No worries. I'm out too.  Discovered I'm missing a bolt on my rear suspension...


----------



## o3jeff (May 17, 2009)

Use the Jamis HT

What's missing?


----------



## bvibert (May 17, 2009)

Greg said:


> No worries. I'm out too.  Discovered I'm missing a bolt on my rear suspension...



Bummer!  What did you lose?  Hopefully you can get it fixed soon.

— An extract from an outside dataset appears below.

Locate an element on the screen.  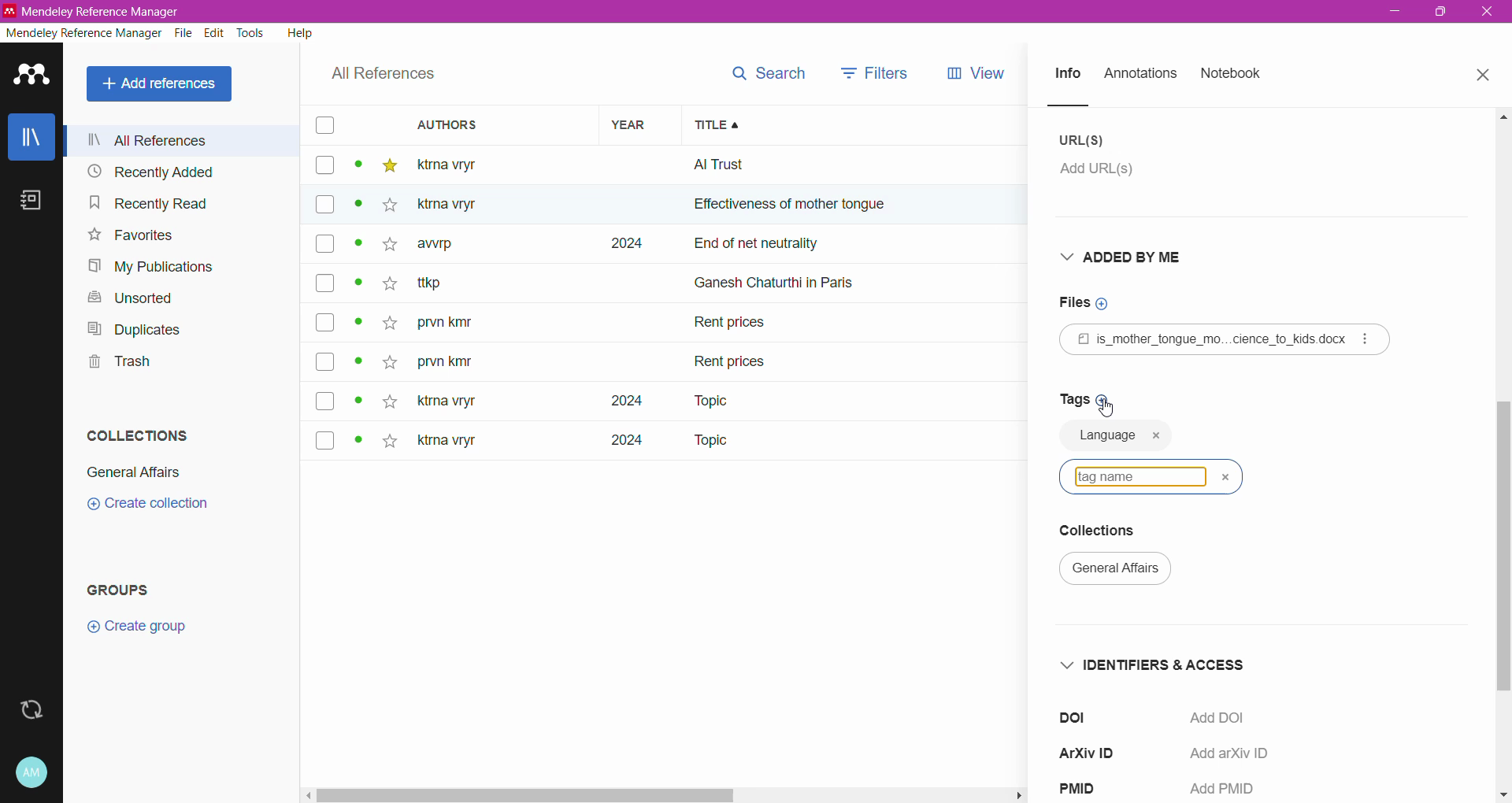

I'm planning on getting for RAWs tomorrow and Wednesday.


----------



## Greg (May 17, 2009)

This bolt that holds the rocker link to the frame is gone:







That pic is from Friday so it seems to be there as of the beginning of the ride. I'll call around tomorrow, but I'm doubting anybody is going to stock that...


----------



## bvibert (May 17, 2009)

Greg said:


> This bolt that holds the rocker link to the frame is gone:
> 
> 
> 
> ...



I'm surprised you didn't notice that coming out.  Hopefully you can get a replacement soon.


----------



## Greg (May 17, 2009)

bvibert said:


> I'm surprised you didn't notice that coming out.  Hopefully you can get a replacement soon.



Likewise. I checked around the garage where I store the bike and in the back of my car since I had it in there last, but no luck. Wasn't hopeful as chances are I lost it on trail...


----------